Passage for review:
News Wednesday Jan 6, 2021

New Year's Resolutions

In 2020, TOSC Office Manage, Sharie Dodge, made a New Year’s resolution to reduce her carbon footprint by biking into work 50 times. We are proud to say that she was triumphant, over the course of the year she commuted roughly 1,000 miles on her bike. Here are some of the tidbits she learned.

·        I discovered several new routes/connections. Like most people I prefer to travel by trail, but many trails became overcrowded during the pandemic, so I looked for alternatives and started using streets, sidewalks and bike lanes in addition to trails. I experienced the pains of trying to navigate with minimal signage and how to cope with getting lost.
·        Communication is SO important. I understand the frustration of dealing with inattentive drivers, inconsiderate cyclists, and oblivious pedestrians. I have experienced each, while being a driver, biker and walker. I try my best to ensure other users understand my intentions; I proudly ring my bell, say hello and use hand signals religiously.
·        I learned that while legally I have the same rights and responsibilities as a car on the road, in practice, cyclists are rarely given the same respect as those with a motor. I’m interested to see how e-bikes will fit into this equation.
·        Prepare before you go. I’m embarrassed to say that I was not always prepared. I learned to change a flat tire, but I did not always carry the right tools with me. I remember on one outing, I had a patch kit, but no pump. Adding a cargo container to the back of my bike was a huge help.
·        I know I can bundle up and ride in cold, snowy weather, but I don’t enjoy it. I prefer to let it be an annual tradition for Winter Bike to Work Day, once a year is enough for me.
·        While some days I dreaded the long uphill ride home after work, most of the time it was a good healthy outlet. It was a great way to unwind and release stress; and it burns fat instead of fuel.
· The view of Pikes Peak never gets old.


Friends of Cheyenne Canon
One of the oldest Friends Groups in Colorado Springs is the Friends of Cheyenne Canon (FoCC). 2021 marks the 29th year of operation for this organization that is known for their events, fundraising and trail building in North Cheyenne Canon Park. In 2020, they had a considerable list of accomplishments. FoCC, in partnership with the City of Colorado Springs, funded the building of new trail segments including a spur of the Columbine trail that leads to the Daniel Pass trailhead, Creekside trail (Columbine to Mount Cutler) and the Chamberlain South trail. All these trails are open to the public. At the Starsmore Visitor and Nature Center, FoCC funded the installation of public Wi-Fi and established the Beyer Memorial Fund to honor the late Chris Beyer and support the Hummingbird Garden. FoCC also completed a historical survey of the park in support of a grant application to the State Historical Fund. In 2021, FoCC hopes for the return of public events and will have full volunteer trail-work calendar. To learn more about the Friends of Cheyenne Canon, please visit:
A Primer on Parks
You like them and use them, but have you ever wondered how decisions are made when it comes to parks in our area?

Entries shown:
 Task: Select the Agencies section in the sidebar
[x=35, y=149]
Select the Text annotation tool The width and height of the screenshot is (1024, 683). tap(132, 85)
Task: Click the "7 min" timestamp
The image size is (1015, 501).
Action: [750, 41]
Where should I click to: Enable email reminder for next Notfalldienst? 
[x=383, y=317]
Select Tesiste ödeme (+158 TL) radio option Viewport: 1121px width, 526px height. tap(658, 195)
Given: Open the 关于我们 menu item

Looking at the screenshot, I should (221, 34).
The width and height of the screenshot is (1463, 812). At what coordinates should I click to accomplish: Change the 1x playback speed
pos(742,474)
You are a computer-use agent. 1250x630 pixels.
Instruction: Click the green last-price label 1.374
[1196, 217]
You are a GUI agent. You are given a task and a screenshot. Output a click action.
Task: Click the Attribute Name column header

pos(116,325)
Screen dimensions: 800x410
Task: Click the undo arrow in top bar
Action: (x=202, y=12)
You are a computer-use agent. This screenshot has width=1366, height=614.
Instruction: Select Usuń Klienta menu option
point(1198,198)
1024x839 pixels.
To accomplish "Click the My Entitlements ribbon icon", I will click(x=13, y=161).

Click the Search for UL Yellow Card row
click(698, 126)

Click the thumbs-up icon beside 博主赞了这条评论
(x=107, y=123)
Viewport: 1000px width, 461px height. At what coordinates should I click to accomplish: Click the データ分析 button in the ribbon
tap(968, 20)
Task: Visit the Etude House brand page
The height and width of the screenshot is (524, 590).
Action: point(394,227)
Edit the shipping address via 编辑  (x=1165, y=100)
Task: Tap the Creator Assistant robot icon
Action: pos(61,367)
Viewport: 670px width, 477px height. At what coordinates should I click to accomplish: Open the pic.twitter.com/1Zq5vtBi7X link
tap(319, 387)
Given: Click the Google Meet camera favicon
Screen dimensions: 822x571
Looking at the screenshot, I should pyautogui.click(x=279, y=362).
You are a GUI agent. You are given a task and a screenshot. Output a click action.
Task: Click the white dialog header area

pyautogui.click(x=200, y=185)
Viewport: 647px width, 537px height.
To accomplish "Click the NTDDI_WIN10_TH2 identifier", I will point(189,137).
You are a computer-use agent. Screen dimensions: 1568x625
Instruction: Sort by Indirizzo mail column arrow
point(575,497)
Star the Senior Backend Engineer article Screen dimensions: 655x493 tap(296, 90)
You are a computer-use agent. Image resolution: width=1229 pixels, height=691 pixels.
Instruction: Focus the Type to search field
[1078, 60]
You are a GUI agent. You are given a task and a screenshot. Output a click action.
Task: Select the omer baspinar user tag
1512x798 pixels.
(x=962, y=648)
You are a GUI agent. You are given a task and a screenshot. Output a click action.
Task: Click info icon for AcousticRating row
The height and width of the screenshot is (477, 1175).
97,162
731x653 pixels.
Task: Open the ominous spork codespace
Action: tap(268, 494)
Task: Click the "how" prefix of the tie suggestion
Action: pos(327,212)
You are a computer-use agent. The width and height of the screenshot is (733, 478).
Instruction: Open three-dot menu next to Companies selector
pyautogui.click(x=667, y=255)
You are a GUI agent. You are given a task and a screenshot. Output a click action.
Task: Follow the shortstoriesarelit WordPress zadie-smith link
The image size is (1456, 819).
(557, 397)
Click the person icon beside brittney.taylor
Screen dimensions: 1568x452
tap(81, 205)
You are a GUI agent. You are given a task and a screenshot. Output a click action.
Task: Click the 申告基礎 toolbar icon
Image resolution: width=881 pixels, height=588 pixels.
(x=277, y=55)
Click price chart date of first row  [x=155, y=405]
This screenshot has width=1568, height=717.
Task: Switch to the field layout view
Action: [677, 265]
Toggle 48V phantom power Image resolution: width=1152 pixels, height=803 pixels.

Tasks to complete:
[1] Translate this sentence from the parks newsletter into Spanish: "All these trails are open to the public."
[2] Resume the parks newsletter right after its final sentence and keep writing.
The entries were taken from a separate source.

Answers to the problems:
[1] Todos estos senderos están abiertos al público.

[2]
Colorado Springs has 135 neighborhood parks, 8 community parks and 15 regional parks and open spaces. If you have a question about a particular park, trail or open space – you are always welcome to contact TOSC for help with answers.
You can also take your question to city parks staff. Their office number is 719-385-5940. And you can attend a Parks Advisory Board meeting, the 2nd Thursday of each month and bring comments and questions during citizen discussion. The PAB is an advisory body to the city council and “reviews matters pertaining to the planning, development, improvement, beautification, equipping and maintenance of public parks, playgrounds, programs, urban forest, recreation facilities and resources.” (from the city website)
El Paso County manages 6 regional parks (including Bear Creek Regional Park), 7 open spaces and few community parks, recreation areas and historic sites. EPC Parks Advisory Board meets the 2nd Wednesday of each month at Centennial Hall. Public comments and questions are welcome near the beginning of the 1:30 meeting.
You can reach El Paso County Parks Staff at 719.520-7529. Better yet, send an email with your county park question to
Questions about Mueller State Park or Cheyenne Mountain State Park?
Cheyenne: 719-576-2016, Mueller: 719-687-2366
The Parks and Wildlife Commission meets six times a year to consider changes in Colorado Parks and Wildlife regulations and policies in state parks. If you have a question or suggestion for the commissioners you can send it to:
And finally we have the Pikes Peak Ranger District, 719-636-1602.
Again, as your “eyes, ears and voice” for trails, parks and open spaces; we are happy to help you find answers.
County’s Park Fee Advisory Committee
The El Paso County Board of Commissioners is seeking community-minded citizen volunteers to serve on the El Paso County Park Fee Advisory Committee. Applications for the open position are due by February 5, 2021. The Park Fee Advisory Committee meets to establish fair and equitable annual park development fees in lieu of land dedication as defined and set forth in the El Paso County Land Development Code. The committee consists of five members appointed by the Board of County Commissioners for three-year terms. Terms are limited to two full consecutive terms.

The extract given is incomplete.